After we headed down, Taehyung kept staring at me, making me squirm in my seat. I decided to look back at him and it turned into a staring contest, he finally looked away and I smiled in victory. "Jimin?" I hear rm hyung call out to Jimin "yes, hyung?" asks without looking up at him "Are you okay?" Jin hyung asks "yes, I just feel tired, I'll take my leave first. Thank you all, bye" he says and leaves.

After an hour or so everyone leaves and I head to my room, I'm so tired and I feel like I stepped on a thousand needles. I take off my heels, my dress, and go take a quick shower, my head was throbbing with pain so I eat some pain killers. I think about Jimin and how he looked when he left, I decide to go check up on him.

"Chim?" I knock on his door, no answer, I knock again "I'm coming in~~" I say and go in. He's sitting on his bed scrolling through his phone, I scoff at his rudeness "Yah! I knocked on your door can't you hear me?" he didn't answer.

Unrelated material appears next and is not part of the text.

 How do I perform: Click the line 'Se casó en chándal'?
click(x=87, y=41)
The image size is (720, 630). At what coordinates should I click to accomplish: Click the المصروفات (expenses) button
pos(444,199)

"Chim~~" I reach out to his arm, but he moves it away. I take my hand back and we sit there in silence "Jimin, did I do something to upset you?" he still doesn't answer. "Jimin-ah answer me" still he stay quite, his jaw is clenched "Can you-" "CAN YOU LEAVE?" he suddeenly bursts 

"W-wha-" "YOU'RE FUCKING ANNOYING, LEAVE!" He shouts making me flinch "At least you said something" I mutter under my breath, my eyes feeling up with tears as my head hung low. I walked out of his room filling numb. 

As soon as I reached my room, I slammed my door shut and jumped on the bed, looking like a star-fish, I shove my face in the pillow and scream, and then I cry and cry. It's like pipe of water burst inside me and it can't stop. Why was he so rude to me? What did I do? Then I think back to today and see where I went wrong.

I finally realized what I did, A while ago I told him I loved him and today I have a make-out session with his best friend, now that I think of it, if I were to tell someone this, I would sound like such a whore.

Ughhhh I'm such a bitch, I hurt the guy I love,

 but it was just a game,

 but you know he is sensitive, 

well then he needs to man up, 

you still love him,

but that doesn't mean he doesn't need to man up, 

you love him for who he is and don't act like a whore, 

not my fault Taehyung was soo-, 

Excuse you I bet Jimin is better, 

I didn't mean it that way, 

sure you didn't. 

Y/N you can be such a slut,

 but you can also be an angel, 

tf am I really 1 person or I have 2 different people in me, 

I want to stop thinking about them, 

but I can't, 

just try to sleep, 

I can't,

 focus on your breathing,

 fine I'll try it, 

oh and don't forget to apologize to Jimin in the morning!

 for what? 

for being such a whore you really hurt his feelings.

 It was just a game! 

He didn't think of it that way,

 not my fault what way he thought of it,

 do you love him or not?

 I do...... 

Then act like it, 

ok lets say that I do apologize but what is he doesn't respond to me?

 He will,

 how are you so sure? 

Cuz I am, 

what makes you so sure? 

you don't need to know,

 yeah I do. 

why? 

Cuz I'm literally you, 

because he loves you now go to sleep

...................................

If you're confused with the ending, there are 2 voices arguing inside Y/N's head, each voice is her own, but has different opinions. Like an inner voice? idk how to explain it, hopefully you understand.